--- start PASSAGE SHOWN ---

Auto-Deploy Pipeline: Training to Ollama
The Gap We Need to Close
Current State:
[Dataset] → [Train Script] → [LoRA Adapter] → ??? (manual steps)
Goal State:
[Dataset] → [Train Script] → [LoRA Adapter] → [Auto-Deploy] → [Talk to LARS]
Key Discovery: Ollama Supports LoRA Adapters Directly
From Ollama's Modelfile Reference, there's an ADAPTER instruction that loads LoRA adapters on top of a base model. No merge required.
Modelfile Example:
FROM qwen2.5:7b-instruct
ADAPTER /path/to/lars-3d-v2-tasks/adapter_model.safetensors
SYSTEM "You are LARS, the Local AI Runtime System..."
Then: ollama create lars -f Modelfile
Supported Adapter Formats
Ollama officially supports Safetensor adapters for: - Llama (1, 2, 3, 3.1) - Mistral (1, 2, Mixtral) - Gemma (1, 2)

--- end PASSAGE SHOWN ---
--- start DATA RECORDS ---

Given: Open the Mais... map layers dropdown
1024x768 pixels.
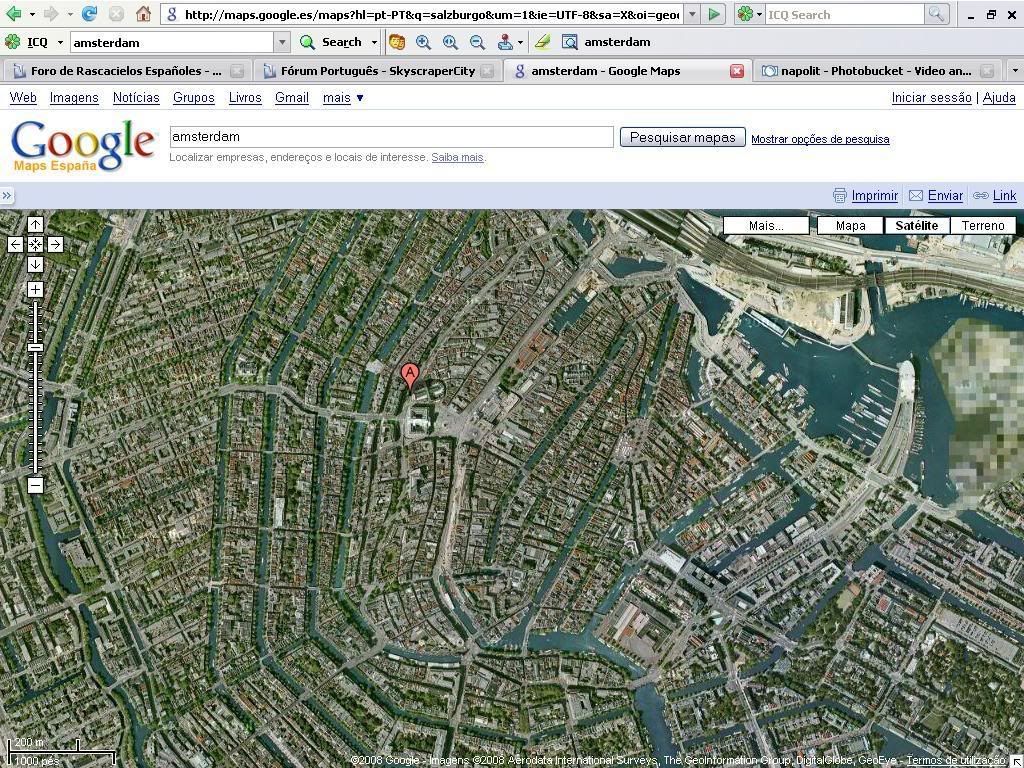Looking at the screenshot, I should pos(766,226).
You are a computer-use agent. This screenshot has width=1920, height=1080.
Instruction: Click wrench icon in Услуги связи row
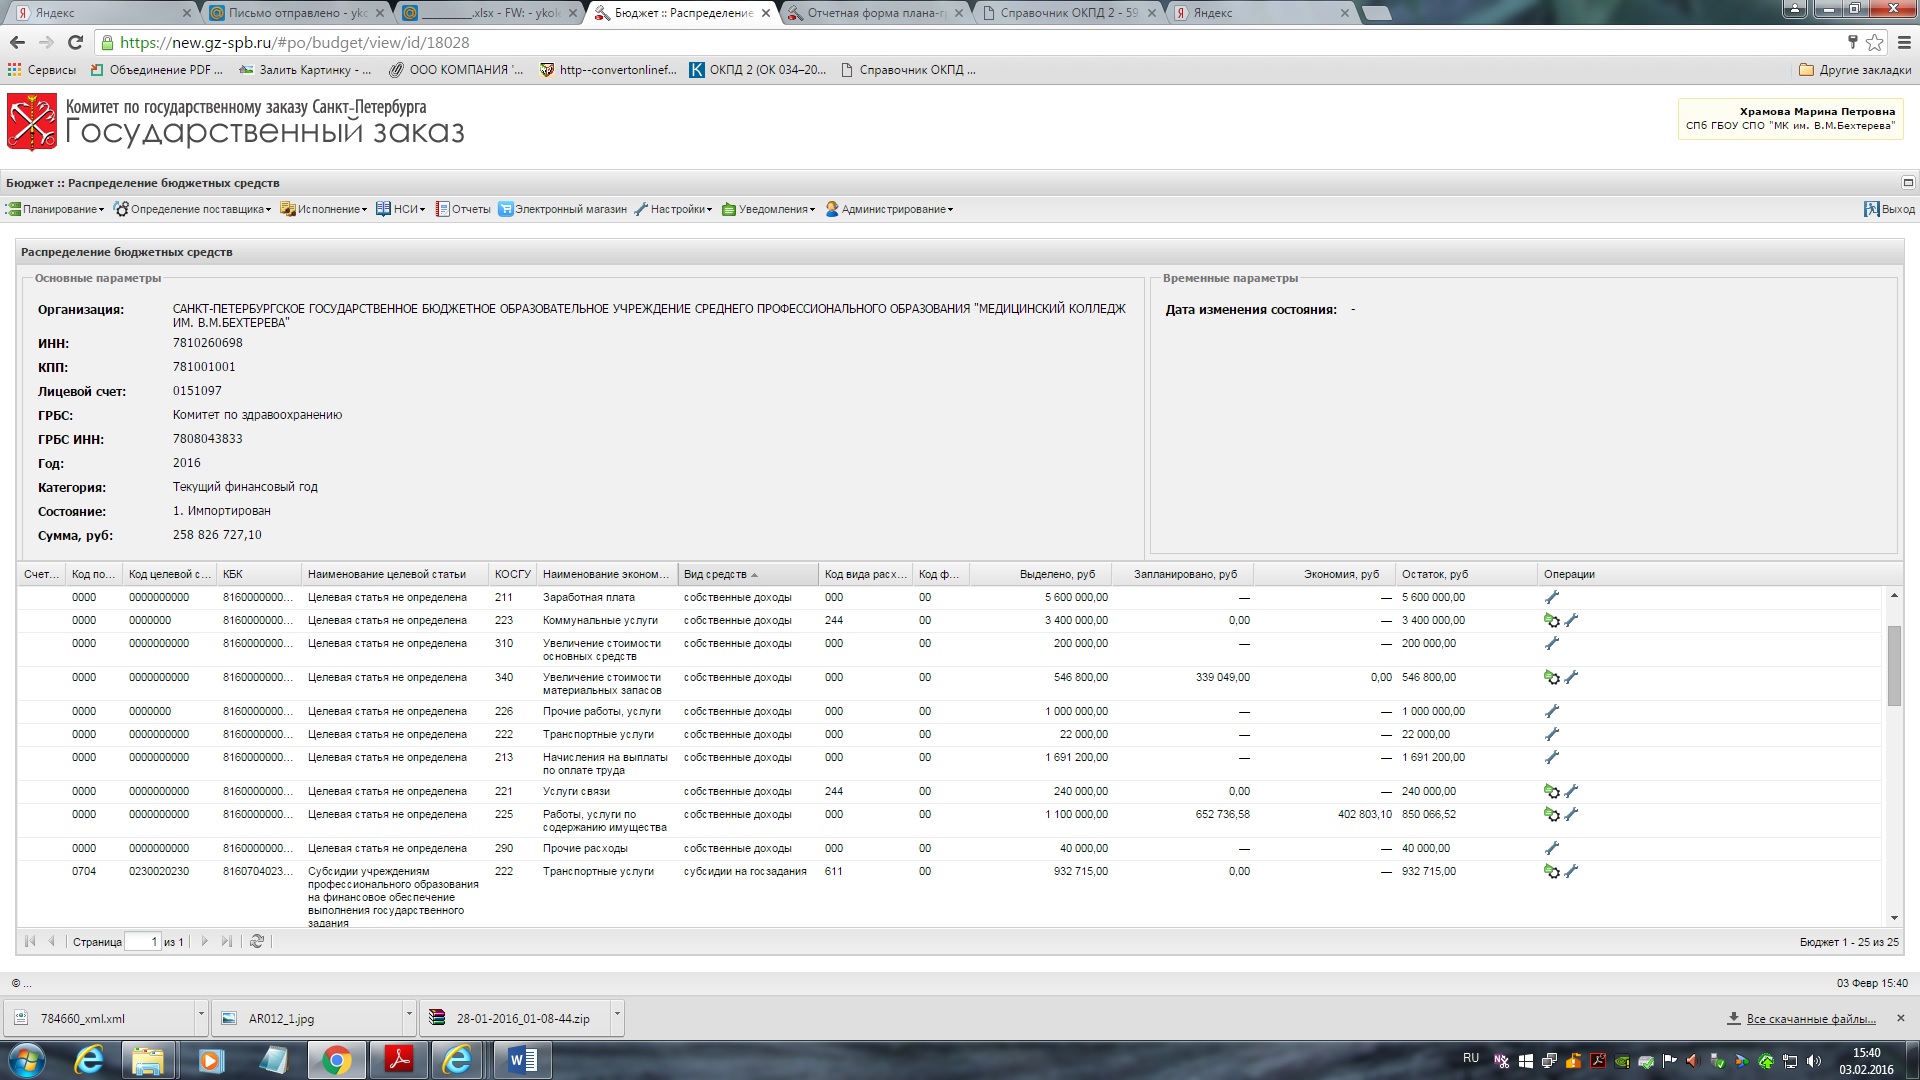click(x=1571, y=792)
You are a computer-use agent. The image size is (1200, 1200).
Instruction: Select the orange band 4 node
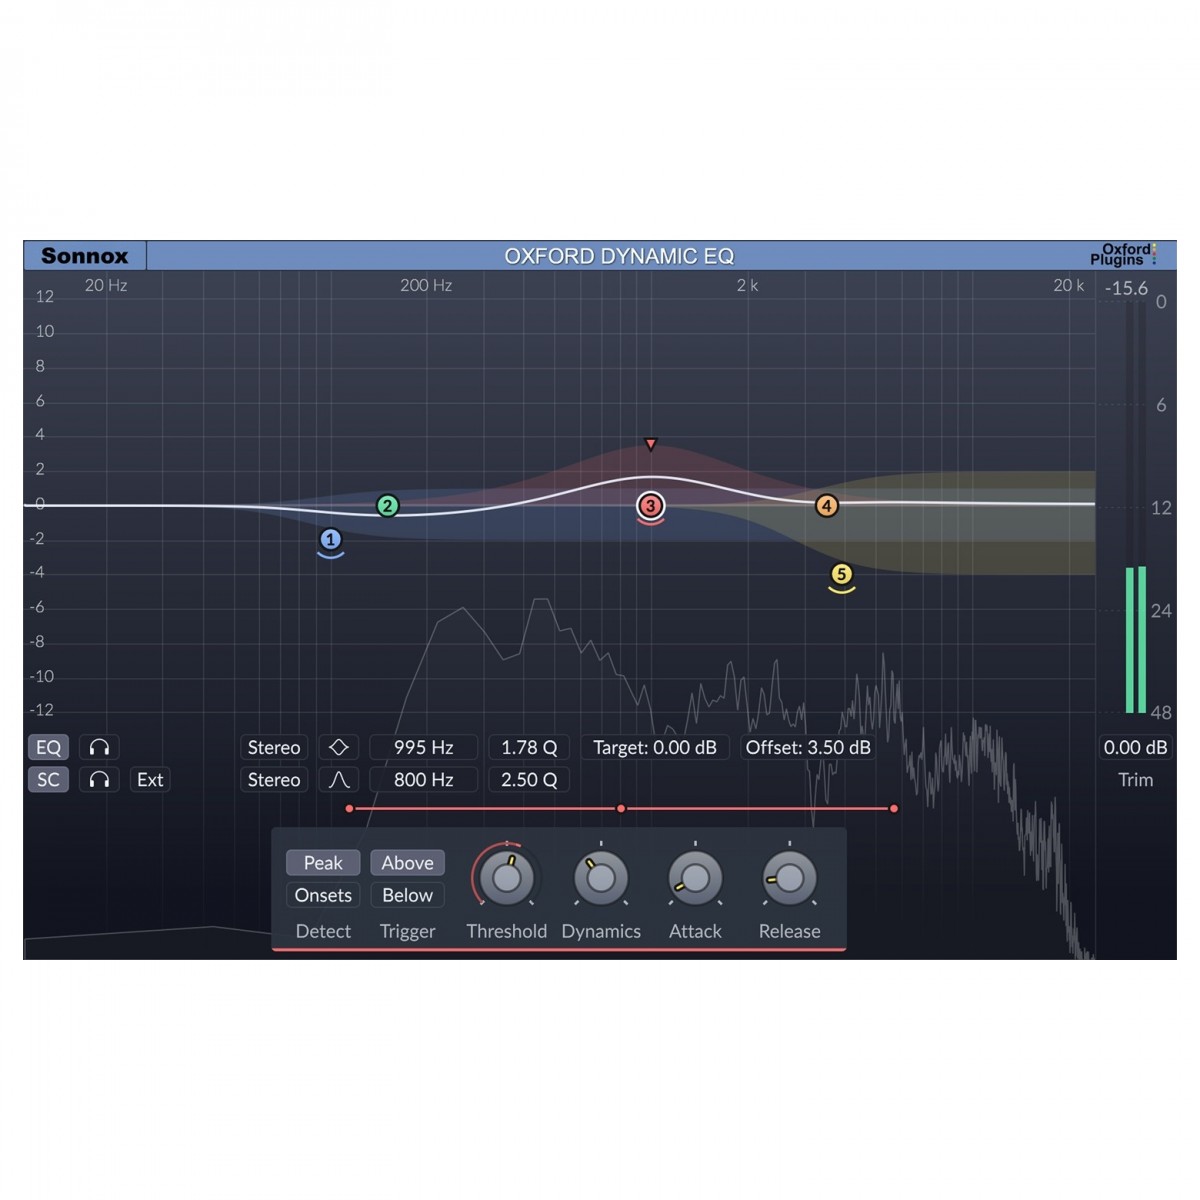coord(826,506)

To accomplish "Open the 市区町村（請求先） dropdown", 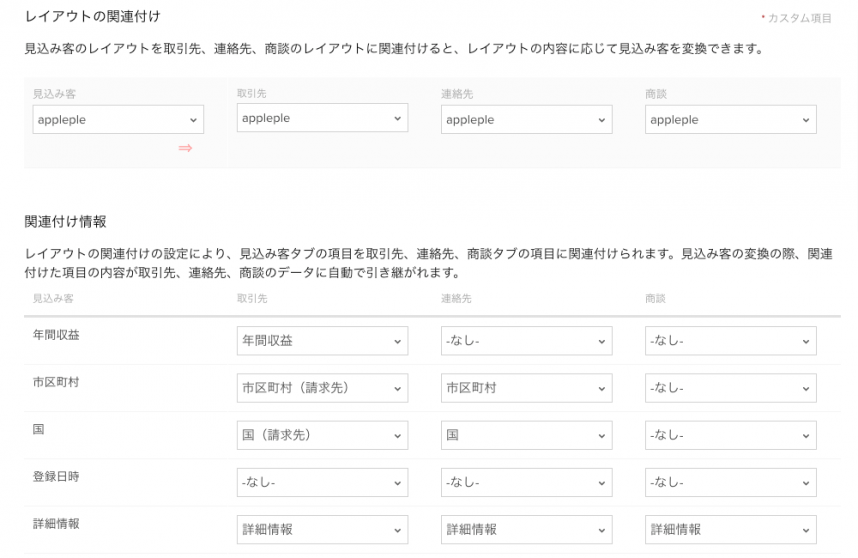I will click(322, 388).
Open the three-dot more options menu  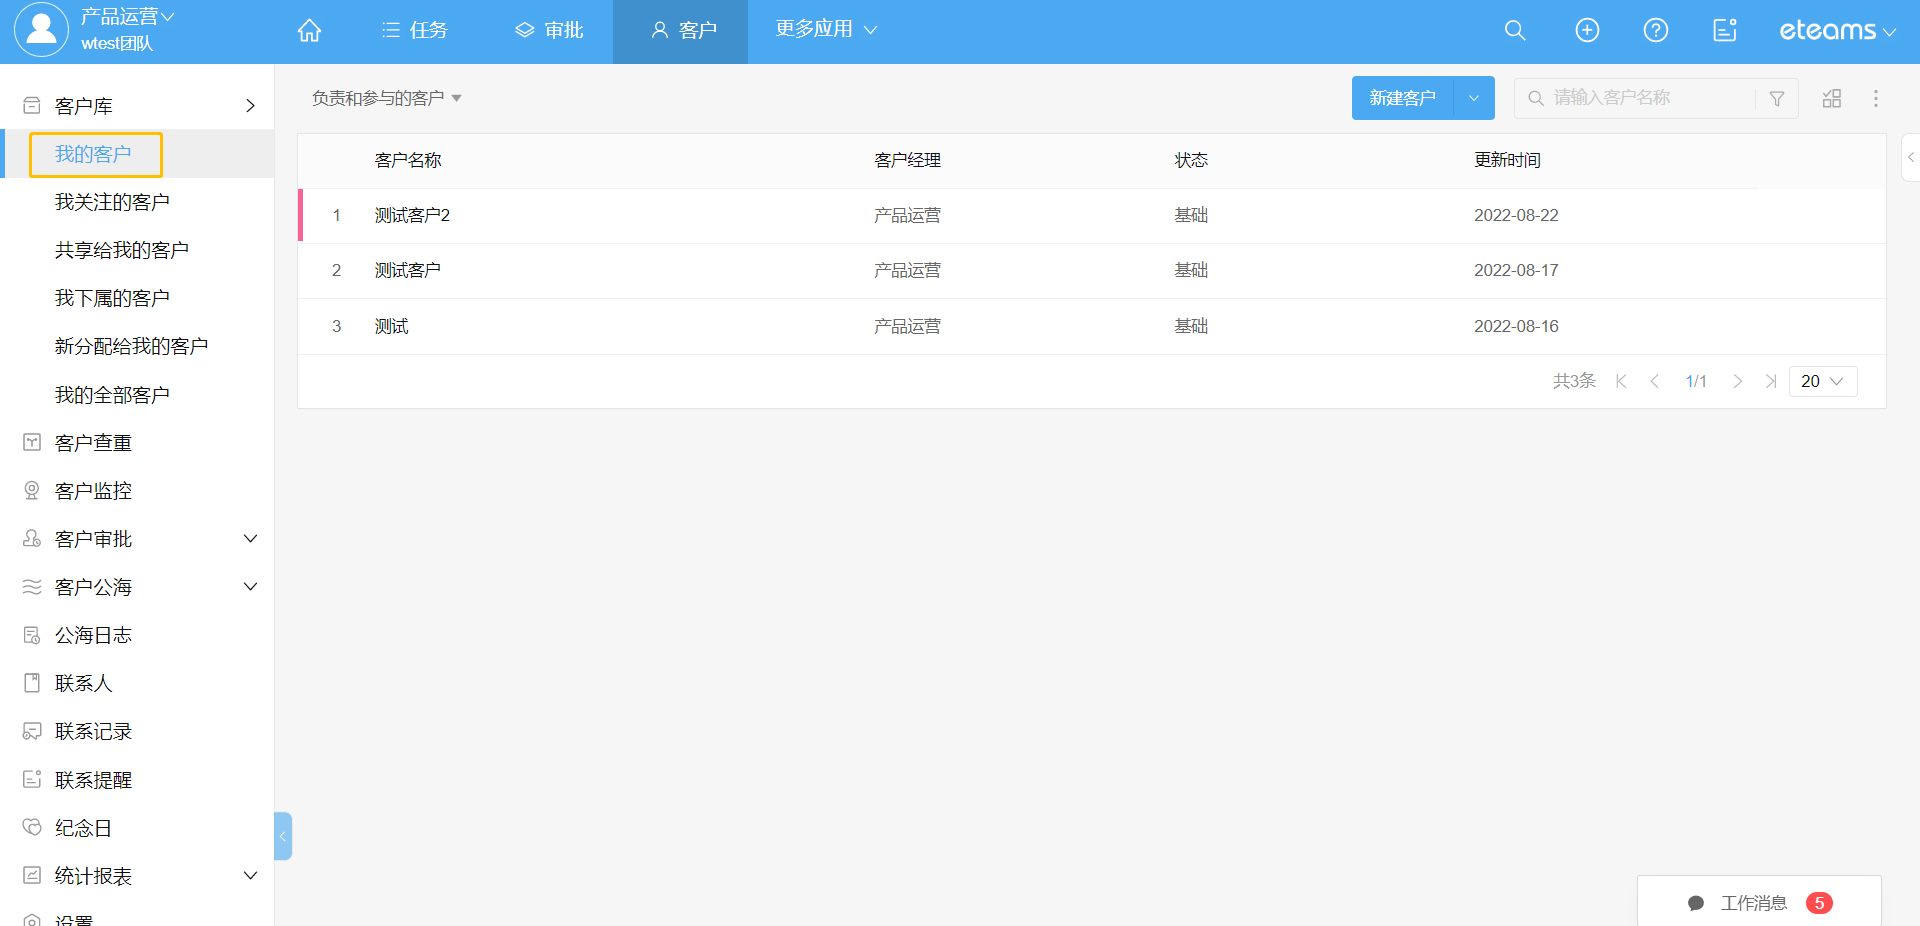(1876, 98)
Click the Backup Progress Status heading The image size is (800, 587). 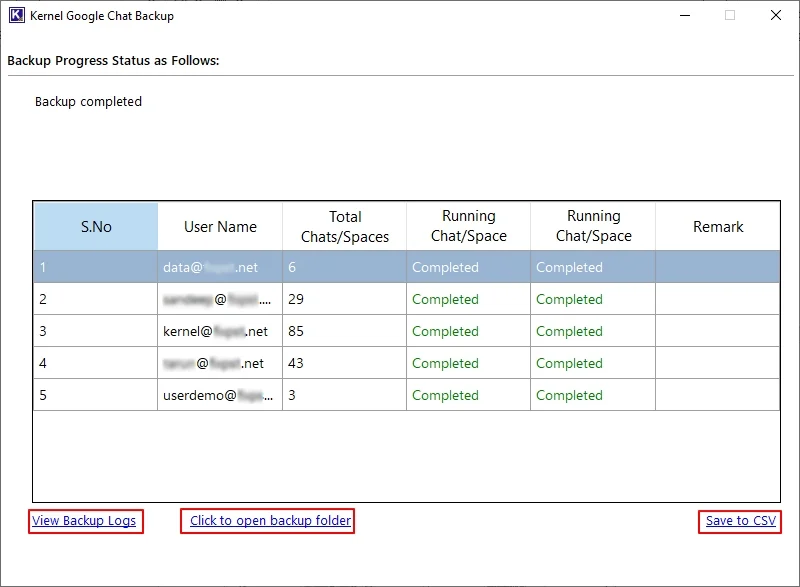(113, 60)
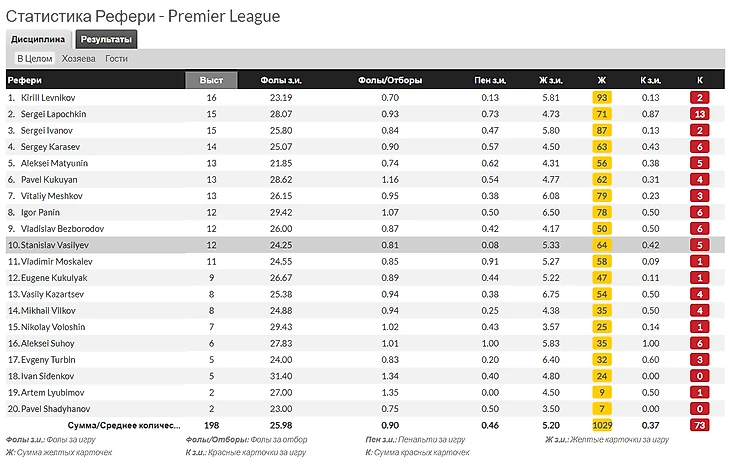Sort by the Выст column header
This screenshot has height=473, width=730.
(x=211, y=80)
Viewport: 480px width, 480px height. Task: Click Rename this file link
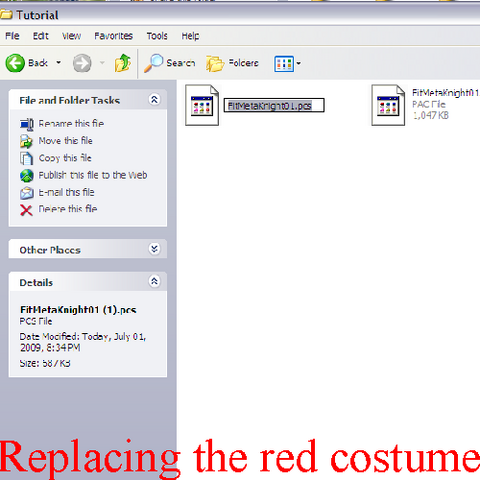71,124
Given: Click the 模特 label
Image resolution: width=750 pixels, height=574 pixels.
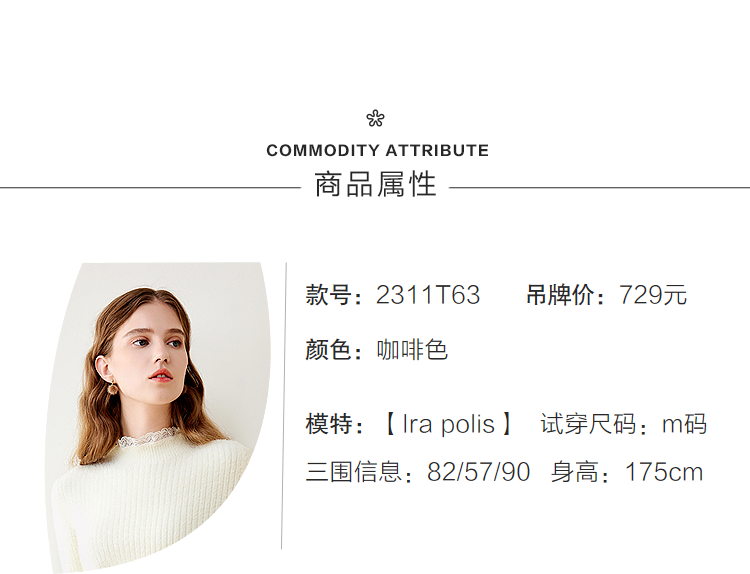Looking at the screenshot, I should [x=329, y=424].
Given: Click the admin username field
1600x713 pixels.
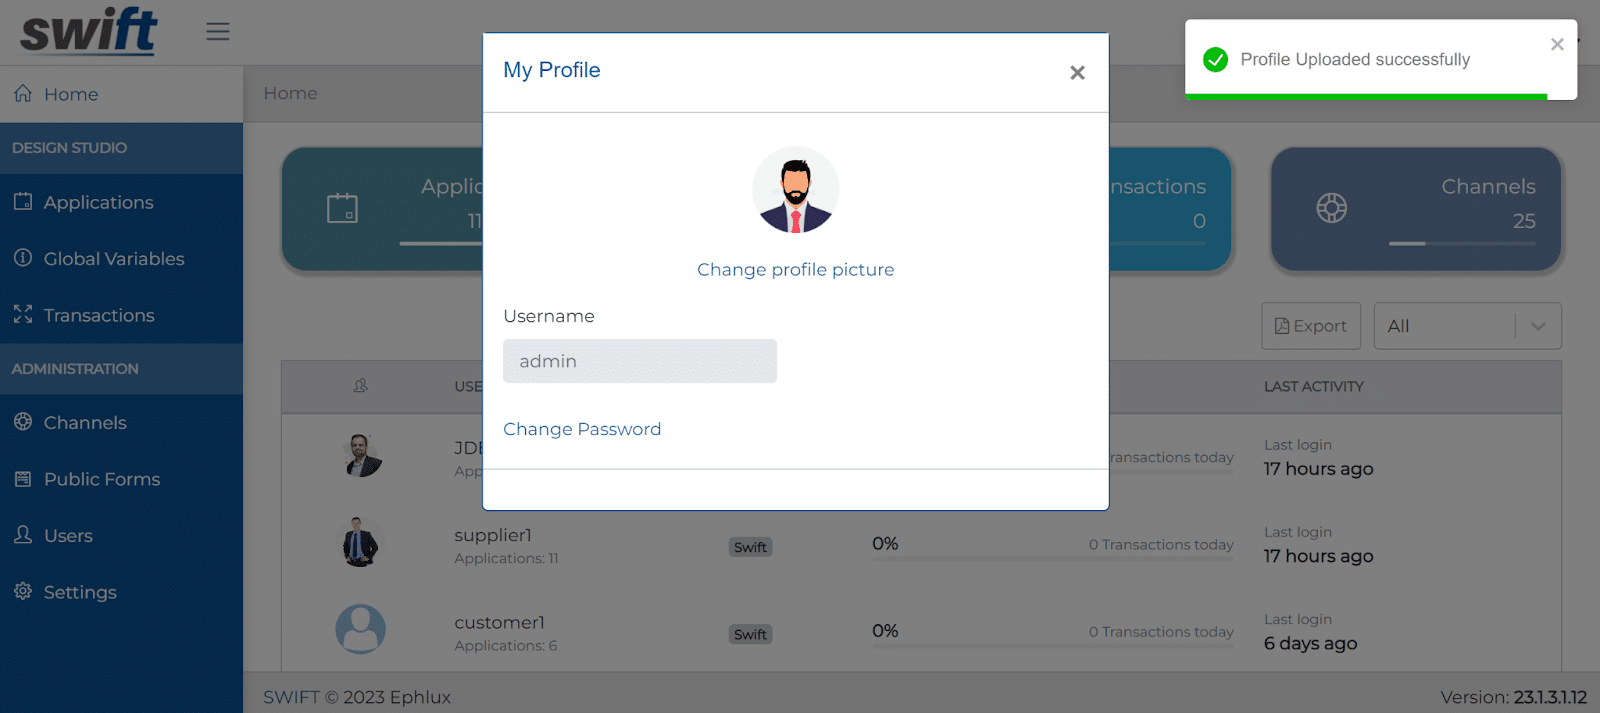Looking at the screenshot, I should point(640,361).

--- end DATA RECORDS ---

- _REQUIREMENTS_:
A – According to the auto-deploy pipeline page, why is no merge required to use a LoRA adapter in Ollama? Answer in one to three sentences.
B – Does each statement agree with the auto-deploy pipeline page? Answer yes or no for each, quoting the words from the page that decide it.
(i) In the current state, manual steps follow the LoRA adapter.
(ii) The Modelfile example builds on a Llama base model.
(iii) Ollama officially supports Safetensor adapters for Gemma.
C – Write the next part of the auto-deploy pipeline page, picking up right after its final line.

- _PER-TASK OUTPUTS_:
A – Ollama's Modelfile has an ADAPTER instruction that loads LoRA adapters directly on top of a base model. The adapter therefore does not have to be merged into the model first.

B –
(i) Yes: "[LoRA Adapter] → ??? (manual steps)"
(ii) No: "FROM qwen2.5:7b-instruct"
(iii) Yes: "Gemma (1, 2)"

C –
Note: Qwen not explicitly listed. Need to test if it works directly or requires GGUF conversion.
Two Deployment Paths
Path 1: Direct Adapter Loading (Preferred - Faster) - Use ADAPTER instruction in Modelfile - Points directly to safetensors file - Skip merge step entirely
Path 2: Convert LoRA to GGUF (Fallback)
- Use convert_lora_to_gguf.py from llama.cpp
- Convert adapter to GGUF format
- Then load in Modelfile
Auto-Deploy Script Design
#!/bin/bash
# deploy_lars.sh - Run after training completes
ADAPTER_PATH="$1"
MODEL_NAME="lars"
BASE_MODEL="qwen2.5:7b-instruct"
# Create Modelfile
cat > /tmp/Modelfile << EOF
FROM ${BASE_MODEL}
ADAPTER ${ADAPTER_PATH}/adapter_model.safetensors
SYSTEM "You are LARS, the Local AI Runtime System. You are owned by Corlera and Christopher Foust. You run locally on dedicated hardware as part of the Nexus AI engine."
EOF
# Deploy to Ollama
ollama create ${MODEL_NAME} -f /tmp/Modelfile
echo "LARS deployed with adapter from ${ADAPTER_PATH}"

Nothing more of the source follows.